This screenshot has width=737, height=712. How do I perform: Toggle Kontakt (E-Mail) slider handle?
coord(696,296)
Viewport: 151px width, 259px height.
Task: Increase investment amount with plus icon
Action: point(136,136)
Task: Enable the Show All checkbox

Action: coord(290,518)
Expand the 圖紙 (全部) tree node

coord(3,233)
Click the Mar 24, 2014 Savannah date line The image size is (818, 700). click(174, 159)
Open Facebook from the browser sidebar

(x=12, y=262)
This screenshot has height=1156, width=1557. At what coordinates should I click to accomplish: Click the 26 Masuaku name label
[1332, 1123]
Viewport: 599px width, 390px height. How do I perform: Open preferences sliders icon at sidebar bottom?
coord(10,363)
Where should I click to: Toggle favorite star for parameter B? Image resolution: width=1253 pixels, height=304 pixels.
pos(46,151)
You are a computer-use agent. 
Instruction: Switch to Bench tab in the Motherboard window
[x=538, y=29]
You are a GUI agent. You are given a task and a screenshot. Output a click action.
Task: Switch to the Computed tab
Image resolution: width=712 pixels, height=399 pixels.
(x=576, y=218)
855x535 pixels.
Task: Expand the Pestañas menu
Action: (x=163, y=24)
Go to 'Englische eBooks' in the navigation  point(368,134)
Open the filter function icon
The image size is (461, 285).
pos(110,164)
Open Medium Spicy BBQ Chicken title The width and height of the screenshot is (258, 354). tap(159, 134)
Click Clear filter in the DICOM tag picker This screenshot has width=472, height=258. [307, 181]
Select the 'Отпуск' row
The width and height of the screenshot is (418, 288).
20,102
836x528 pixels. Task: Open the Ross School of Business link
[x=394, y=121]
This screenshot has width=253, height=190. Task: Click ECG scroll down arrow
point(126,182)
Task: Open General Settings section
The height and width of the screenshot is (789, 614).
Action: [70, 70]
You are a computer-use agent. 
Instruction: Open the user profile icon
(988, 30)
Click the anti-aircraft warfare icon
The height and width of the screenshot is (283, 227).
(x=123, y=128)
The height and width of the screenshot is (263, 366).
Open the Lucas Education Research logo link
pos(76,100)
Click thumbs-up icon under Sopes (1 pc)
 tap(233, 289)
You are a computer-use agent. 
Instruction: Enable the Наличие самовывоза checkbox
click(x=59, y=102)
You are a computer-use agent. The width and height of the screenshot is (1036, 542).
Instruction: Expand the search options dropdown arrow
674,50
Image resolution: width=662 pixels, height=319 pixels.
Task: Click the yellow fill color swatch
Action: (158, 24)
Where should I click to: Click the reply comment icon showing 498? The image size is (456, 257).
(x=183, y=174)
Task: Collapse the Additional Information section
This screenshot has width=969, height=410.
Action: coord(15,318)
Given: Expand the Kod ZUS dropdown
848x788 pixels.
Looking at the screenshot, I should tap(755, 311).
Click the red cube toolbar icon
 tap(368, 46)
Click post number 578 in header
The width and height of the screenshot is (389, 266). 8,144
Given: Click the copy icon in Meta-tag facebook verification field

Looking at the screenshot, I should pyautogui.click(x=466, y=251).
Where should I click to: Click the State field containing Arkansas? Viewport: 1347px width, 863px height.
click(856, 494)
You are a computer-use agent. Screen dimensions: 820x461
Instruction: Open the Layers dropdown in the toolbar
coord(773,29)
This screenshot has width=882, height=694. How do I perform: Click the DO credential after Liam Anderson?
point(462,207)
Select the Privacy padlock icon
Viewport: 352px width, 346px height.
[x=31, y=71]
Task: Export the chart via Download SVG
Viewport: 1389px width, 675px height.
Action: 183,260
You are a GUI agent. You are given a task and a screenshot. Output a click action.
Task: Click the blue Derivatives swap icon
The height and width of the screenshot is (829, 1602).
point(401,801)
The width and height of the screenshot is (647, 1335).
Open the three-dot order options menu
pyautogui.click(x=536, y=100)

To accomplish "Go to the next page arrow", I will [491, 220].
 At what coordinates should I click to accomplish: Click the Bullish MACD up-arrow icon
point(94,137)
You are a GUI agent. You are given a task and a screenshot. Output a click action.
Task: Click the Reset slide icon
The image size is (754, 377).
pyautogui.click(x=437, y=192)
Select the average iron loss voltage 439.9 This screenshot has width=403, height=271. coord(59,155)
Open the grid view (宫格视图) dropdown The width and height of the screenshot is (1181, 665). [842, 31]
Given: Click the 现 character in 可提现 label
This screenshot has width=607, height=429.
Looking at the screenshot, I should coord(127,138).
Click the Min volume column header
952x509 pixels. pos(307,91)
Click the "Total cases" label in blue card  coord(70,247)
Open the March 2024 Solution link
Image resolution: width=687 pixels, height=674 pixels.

▸ REQUIREMENT: Every entry in the listing above is to be repeated verbatim.

▸ THE COMPLETED TASK:
This screenshot has width=737, height=712. How do I perform: Toggle Kontakt (E-Mail) slider handle?
coord(696,296)
Viewport: 151px width, 259px height.
Task: Increase investment amount with plus icon
Action: point(136,136)
Task: Enable the Show All checkbox

Action: coord(290,518)
Expand the 圖紙 (全部) tree node

coord(3,233)
Click the Mar 24, 2014 Savannah date line The image size is (818, 700). click(174, 159)
Open Facebook from the browser sidebar

(x=12, y=262)
This screenshot has height=1156, width=1557. At what coordinates should I click to accomplish: Click the 26 Masuaku name label
[1332, 1123]
Viewport: 599px width, 390px height. How do I perform: Open preferences sliders icon at sidebar bottom?
coord(10,363)
Where should I click to: Toggle favorite star for parameter B? Image resolution: width=1253 pixels, height=304 pixels.
pos(46,151)
You are a computer-use agent. 
Instruction: Switch to Bench tab in the Motherboard window
[x=538, y=29]
You are a GUI agent. You are given a task and a screenshot. Output a click action.
Task: Switch to the Computed tab
Image resolution: width=712 pixels, height=399 pixels.
(x=576, y=218)
855x535 pixels.
Task: Expand the Pestañas menu
Action: (x=163, y=24)
Go to 'Englische eBooks' in the navigation  point(368,134)
Open the filter function icon
The image size is (461, 285).
pos(110,164)
Open Medium Spicy BBQ Chicken title The width and height of the screenshot is (258, 354). tap(159, 134)
Click Clear filter in the DICOM tag picker This screenshot has width=472, height=258. [307, 181]
Select the 'Отпуск' row
The width and height of the screenshot is (418, 288).
20,102
836x528 pixels. Task: Open the Ross School of Business link
[x=394, y=121]
This screenshot has width=253, height=190. Task: Click ECG scroll down arrow
point(126,182)
Task: Open General Settings section
The height and width of the screenshot is (789, 614).
Action: [70, 70]
You are a computer-use agent. 
Instruction: Open the user profile icon
(988, 30)
Click the anti-aircraft warfare icon
The height and width of the screenshot is (283, 227).
(x=123, y=128)
The height and width of the screenshot is (263, 366).
Open the Lucas Education Research logo link
pos(76,100)
Click thumbs-up icon under Sopes (1 pc)
 tap(233, 289)
You are a computer-use agent. 
Instruction: Enable the Наличие самовывоза checkbox
click(x=59, y=102)
You are a computer-use agent. The width and height of the screenshot is (1036, 542).
Instruction: Expand the search options dropdown arrow
674,50
Image resolution: width=662 pixels, height=319 pixels.
Task: Click the yellow fill color swatch
Action: (158, 24)
Where should I click to: Click the reply comment icon showing 498? The image size is (456, 257).
(x=183, y=174)
Task: Collapse the Additional Information section
This screenshot has width=969, height=410.
Action: coord(15,318)
Given: Expand the Kod ZUS dropdown
848x788 pixels.
Looking at the screenshot, I should tap(755, 311).
Click the red cube toolbar icon
 tap(368, 46)
Click post number 578 in header
The width and height of the screenshot is (389, 266). 8,144
Given: Click the copy icon in Meta-tag facebook verification field

Looking at the screenshot, I should pyautogui.click(x=466, y=251).
Where should I click to: Click the State field containing Arkansas? Viewport: 1347px width, 863px height.
click(856, 494)
You are a computer-use agent. Screen dimensions: 820x461
Instruction: Open the Layers dropdown in the toolbar
coord(773,29)
This screenshot has width=882, height=694. How do I perform: Click the DO credential after Liam Anderson?
point(462,207)
Select the Privacy padlock icon
Viewport: 352px width, 346px height.
[x=31, y=71]
Task: Export the chart via Download SVG
Viewport: 1389px width, 675px height.
Action: 183,260
You are a GUI agent. You are given a task and a screenshot. Output a click action.
Task: Click the blue Derivatives swap icon
The height and width of the screenshot is (829, 1602).
point(401,801)
The width and height of the screenshot is (647, 1335).
Open the three-dot order options menu
pyautogui.click(x=536, y=100)

To accomplish "Go to the next page arrow", I will [491, 220].
 At what coordinates should I click to accomplish: Click the Bullish MACD up-arrow icon
point(94,137)
You are a GUI agent. You are given a task and a screenshot. Output a click action.
Task: Click the Reset slide icon
The image size is (754, 377).
pyautogui.click(x=437, y=192)
Select the average iron loss voltage 439.9 This screenshot has width=403, height=271. coord(59,155)
Open the grid view (宫格视图) dropdown The width and height of the screenshot is (1181, 665). [842, 31]
Given: Click the 现 character in 可提现 label
This screenshot has width=607, height=429.
Looking at the screenshot, I should coord(127,138).
Click the Min volume column header
952x509 pixels. pos(307,91)
Click the "Total cases" label in blue card  coord(70,247)
Open the March 2024 Solution link
Image resolution: width=687 pixels, height=674 pixels.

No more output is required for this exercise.